Excerpted passage:
Two-wheelers hold a 47.34% share of all motor insurance policies in India — yet they also account for the highest share of uninsured vehicles. Your policy is far more likely to have lapsed than you think. 

Source: Mordor Intelligence, India Motor Insurance Market Report, 2026 

What You Need Before You Start 

  • Vehicle registration number (RC number) — on your number plate and RC book. You’ll need this for VAHAN and IIB. 
  • Insurance policy number — in your policy document, insurer’s app or any previous renewal email. Needed for insurer portals. 
  • Registered mobile number or email ID — for logging into your insurer’s website or app. 

PRO TIP 

Don’t have your policy number? Start with the VAHAN portal — it works with just your registration number and takes under a minute. 

Method 1: Check via the VAHAN Portal (Registration Number) 

The VAHAN portal is run by the Ministry of Road Transport and Highways and is the fastest option — no policy number needed, no login required. 

  1. Go to https://vahan.parivahan.gov.in/vahanservice 
  1. Click ‘Know Your Vehicle Details’ on the homepage 
  1. Enter your registration number — no spaces, all caps (e.g. MH12AB1234) 
  1. Complete the CAPTCHA 
  1. Click ‘Search Vehicle’ 

The results show your insurance status (‘Valid’ or ‘Expired’) along with the exact expiry date. If you’ve recently renewed, allow 24–48 hours for the insurer to update the VAHAN database — this is a known system delay, not an error on your part. 

DID YOU KNOW? 

VAHAN is also the portal traffic police use to verify insurance during e-challan checks. If your policy shows ‘Valid’ here, you’re covered in any digital enforcement scenario. 

Method 2: Check via the IIB Portal 

The Insurance Information Bureau of India (IIB) is IRDAI’s centralised registry of all motor insurance policies across every registered insurer in India. It’s the most comprehensive source — especially useful if you don’t remember which company holds your current policy. 

  1. Visit https://iib.gov.in 
  1. Navigate to the motor insurance query section (look for ‘VAHAN – Himmat Portal’) 
  1. Enter your vehicle registration number 
  1. Submit the query 

You’ll see insurer name, policy number, policy type (third-party or comprehensive) and validity dates. All IRDAI-registered insurers are required to update the IIB within 24–48 hours of policy issuance or renewal. If your recently purchased policy isn’t appearing, contact your insurer and ask them to update the registry — the responsibility sits with them. 

QUICK STAT 

India’s motor insurance market was estimated at ₹1 lakh crore in 2024 — yet low renewal rates, especially for two-wheelers with their smaller premium ticket sizes, remain a persistent challenge for the industry. 

Source: International Journal of Scientific Research in Science, Engineering and Technology (IJSRSET), 2025 

Method 3: Check on Your Insurer’s Website or App 

If you know your insurer, their own platform gives the most detailed view — including add-on covers, IDV, NCB accrued and the next renewal date.

Goal of the exercise:
Carry on the two-wheeler insurance guide above, starting after its last sentence. The records have no connection to the guide on checking two-wheeler insurance.

Material shown:
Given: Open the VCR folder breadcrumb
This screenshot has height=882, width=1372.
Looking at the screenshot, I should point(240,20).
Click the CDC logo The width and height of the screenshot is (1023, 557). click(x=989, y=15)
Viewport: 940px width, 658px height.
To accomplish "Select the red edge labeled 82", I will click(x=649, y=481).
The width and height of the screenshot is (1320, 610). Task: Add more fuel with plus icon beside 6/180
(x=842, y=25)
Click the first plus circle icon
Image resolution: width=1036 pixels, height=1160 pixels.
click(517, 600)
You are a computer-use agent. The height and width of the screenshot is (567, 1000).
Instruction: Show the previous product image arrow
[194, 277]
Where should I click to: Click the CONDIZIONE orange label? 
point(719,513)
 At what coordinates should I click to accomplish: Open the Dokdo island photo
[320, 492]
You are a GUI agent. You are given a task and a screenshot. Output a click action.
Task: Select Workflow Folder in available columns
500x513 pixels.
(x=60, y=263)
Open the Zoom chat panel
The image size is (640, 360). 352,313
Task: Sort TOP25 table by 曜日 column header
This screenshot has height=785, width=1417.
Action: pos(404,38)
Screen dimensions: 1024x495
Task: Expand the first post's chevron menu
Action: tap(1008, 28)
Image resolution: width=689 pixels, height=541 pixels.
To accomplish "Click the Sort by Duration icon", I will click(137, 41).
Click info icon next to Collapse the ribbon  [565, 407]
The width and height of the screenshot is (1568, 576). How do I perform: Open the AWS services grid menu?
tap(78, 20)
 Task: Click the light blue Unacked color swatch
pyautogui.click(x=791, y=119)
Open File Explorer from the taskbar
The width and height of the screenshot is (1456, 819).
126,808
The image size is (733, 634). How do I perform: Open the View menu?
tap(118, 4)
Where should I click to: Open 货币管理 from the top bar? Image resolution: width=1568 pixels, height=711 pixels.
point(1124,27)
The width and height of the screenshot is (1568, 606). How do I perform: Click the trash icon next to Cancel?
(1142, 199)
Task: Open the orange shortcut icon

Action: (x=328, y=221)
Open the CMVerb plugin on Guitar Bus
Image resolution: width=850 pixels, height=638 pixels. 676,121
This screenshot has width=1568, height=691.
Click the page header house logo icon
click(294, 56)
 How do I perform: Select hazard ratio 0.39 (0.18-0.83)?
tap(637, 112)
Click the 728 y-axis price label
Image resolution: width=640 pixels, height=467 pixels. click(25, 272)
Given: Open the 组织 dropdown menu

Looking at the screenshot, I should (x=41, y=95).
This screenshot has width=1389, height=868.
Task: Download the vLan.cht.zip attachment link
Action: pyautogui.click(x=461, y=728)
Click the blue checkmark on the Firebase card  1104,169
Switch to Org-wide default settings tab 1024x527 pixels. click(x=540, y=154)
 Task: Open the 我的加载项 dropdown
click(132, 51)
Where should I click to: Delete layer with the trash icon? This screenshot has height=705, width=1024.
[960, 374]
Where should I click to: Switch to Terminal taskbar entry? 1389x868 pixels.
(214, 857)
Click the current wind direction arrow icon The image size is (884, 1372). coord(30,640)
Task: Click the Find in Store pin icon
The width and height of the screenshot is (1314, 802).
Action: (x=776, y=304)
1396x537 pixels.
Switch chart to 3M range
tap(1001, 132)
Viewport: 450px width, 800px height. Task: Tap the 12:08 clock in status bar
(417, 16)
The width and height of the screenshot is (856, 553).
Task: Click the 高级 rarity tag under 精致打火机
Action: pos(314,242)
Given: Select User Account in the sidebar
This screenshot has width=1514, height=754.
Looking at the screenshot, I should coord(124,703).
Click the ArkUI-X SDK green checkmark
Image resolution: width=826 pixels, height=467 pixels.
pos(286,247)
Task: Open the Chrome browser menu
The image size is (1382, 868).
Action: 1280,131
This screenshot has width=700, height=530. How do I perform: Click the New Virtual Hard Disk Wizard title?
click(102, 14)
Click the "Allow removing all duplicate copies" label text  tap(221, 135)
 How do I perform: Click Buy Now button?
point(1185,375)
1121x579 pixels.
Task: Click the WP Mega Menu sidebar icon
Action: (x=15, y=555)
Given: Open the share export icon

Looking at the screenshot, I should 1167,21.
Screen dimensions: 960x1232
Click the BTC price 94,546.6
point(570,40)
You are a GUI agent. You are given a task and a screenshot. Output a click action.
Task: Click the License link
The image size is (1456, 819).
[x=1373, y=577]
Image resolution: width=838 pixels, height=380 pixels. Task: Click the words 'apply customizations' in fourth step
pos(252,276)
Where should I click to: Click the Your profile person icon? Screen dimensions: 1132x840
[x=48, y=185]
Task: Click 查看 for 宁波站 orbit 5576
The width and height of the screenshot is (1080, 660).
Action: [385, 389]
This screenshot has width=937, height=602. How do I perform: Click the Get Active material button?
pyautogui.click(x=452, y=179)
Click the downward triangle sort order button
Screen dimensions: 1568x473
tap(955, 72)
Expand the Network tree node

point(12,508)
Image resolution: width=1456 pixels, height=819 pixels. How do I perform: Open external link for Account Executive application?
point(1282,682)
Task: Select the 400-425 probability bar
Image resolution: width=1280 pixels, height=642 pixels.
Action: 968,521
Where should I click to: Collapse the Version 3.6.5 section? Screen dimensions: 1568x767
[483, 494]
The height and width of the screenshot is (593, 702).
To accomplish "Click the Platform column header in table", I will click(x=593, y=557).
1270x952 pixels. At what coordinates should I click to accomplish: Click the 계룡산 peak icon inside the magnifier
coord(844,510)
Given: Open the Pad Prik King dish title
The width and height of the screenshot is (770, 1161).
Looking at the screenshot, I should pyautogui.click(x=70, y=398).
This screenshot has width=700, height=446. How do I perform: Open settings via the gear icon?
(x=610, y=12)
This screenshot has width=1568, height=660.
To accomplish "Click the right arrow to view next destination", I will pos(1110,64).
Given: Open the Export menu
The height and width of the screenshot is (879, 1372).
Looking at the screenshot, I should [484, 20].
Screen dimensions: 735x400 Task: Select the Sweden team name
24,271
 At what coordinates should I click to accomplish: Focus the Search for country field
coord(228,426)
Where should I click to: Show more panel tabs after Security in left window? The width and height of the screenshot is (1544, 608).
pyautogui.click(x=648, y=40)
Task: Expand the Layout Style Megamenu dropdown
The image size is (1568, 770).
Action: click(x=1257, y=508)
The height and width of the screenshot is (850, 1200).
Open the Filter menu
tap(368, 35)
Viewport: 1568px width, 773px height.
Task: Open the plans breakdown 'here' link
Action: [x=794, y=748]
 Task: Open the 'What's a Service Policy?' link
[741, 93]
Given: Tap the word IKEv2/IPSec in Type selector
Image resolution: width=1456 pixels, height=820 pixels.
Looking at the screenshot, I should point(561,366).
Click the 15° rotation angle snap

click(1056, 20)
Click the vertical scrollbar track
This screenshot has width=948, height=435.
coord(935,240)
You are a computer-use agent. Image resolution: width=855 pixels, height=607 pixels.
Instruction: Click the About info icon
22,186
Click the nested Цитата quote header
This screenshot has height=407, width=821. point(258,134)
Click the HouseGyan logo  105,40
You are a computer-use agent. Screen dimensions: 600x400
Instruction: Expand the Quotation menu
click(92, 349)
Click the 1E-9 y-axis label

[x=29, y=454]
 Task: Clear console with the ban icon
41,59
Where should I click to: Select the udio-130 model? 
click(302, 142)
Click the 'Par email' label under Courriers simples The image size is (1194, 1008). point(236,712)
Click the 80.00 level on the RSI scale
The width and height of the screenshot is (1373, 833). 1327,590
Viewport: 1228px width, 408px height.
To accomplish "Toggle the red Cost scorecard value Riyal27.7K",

Written answer:
  1. Open your insurer’s website or app 
  1. Log in using your registered mobile number or email 
  1. Navigate to ‘My Policies’ or ‘Policy Details’ 
  1. Select your two-wheeler policy 

Here you’ll see coverage type, sum insured, IDV (Insured Declared Value), add-on covers and the exact expiry date. The IDV is particularly useful to check — it’s the maximum amount your insurer pays in the event of total loss or theft, and it changes as your bike depreciates. 

Method What You Need Best For Result Speed 
VAHAN Portal Registration number only Quick status check Instant 
IIB Portal Registration number only Don’t know your insurer Instant 
Insurer Website/App Policy number or login Full policy details, IDV, NCB Instant 

Real-World Example 

Rahul owns a Honda Activa registered in Delhi (DL7C-AB-1234). He hadn’t thought about insurance in 8 months. On a whim, he checked VAHAN before a weekend trip — and found his comprehensive policy had expired 3 weeks earlier. He went online, compared plans and renewed in under 10 minutes at ₹2,840 for the year. Had he been stopped at a checkpoint or met with an accident in those 3 weeks, he would have been liable for everything out of pocket. 

What to Do If Your Insurance Has Lapsed 

A lapsed policy is fixable. How quickly and smoothly depends on how long it’s been expired. 

Lapse Duration Can You Renew Online? Inspection Required? NCB Status 
Under 90 days Yes, with most insurers Usually no Typically preserved 
Over 90 days Depends on insurer Usually required Typically forfeited 
  1. Compare plans online to find the best premium and coverage for your bike 
  1. Submit your vehicle details and previous policy number if available 
  1. Complete payment — new policy documents are issued instantly in most cases 

PRO TIP 

If your NCB is at 20% or above, it’s worth calling your insurer directly before renewing elsewhere — some insurers allow NCB transfer even after a short lapse, which can save you a meaningful amount on the premium. 

Common Mistakes to Avoid 

  • Typos in your registration number: One wrong character returns no results or incorrect data. Use your RC book to verify the exact format — no spaces, all caps. 
  • Mixing up ‘policy date’ and ‘expiry date’: The date your policy was issued is not the date it expires. Always read the ‘valid till’ field. 
  • Assuming auto-renewal succeeded: Auto-renewal only works if your saved payment method has sufficient funds and hasn’t expired. Always verify.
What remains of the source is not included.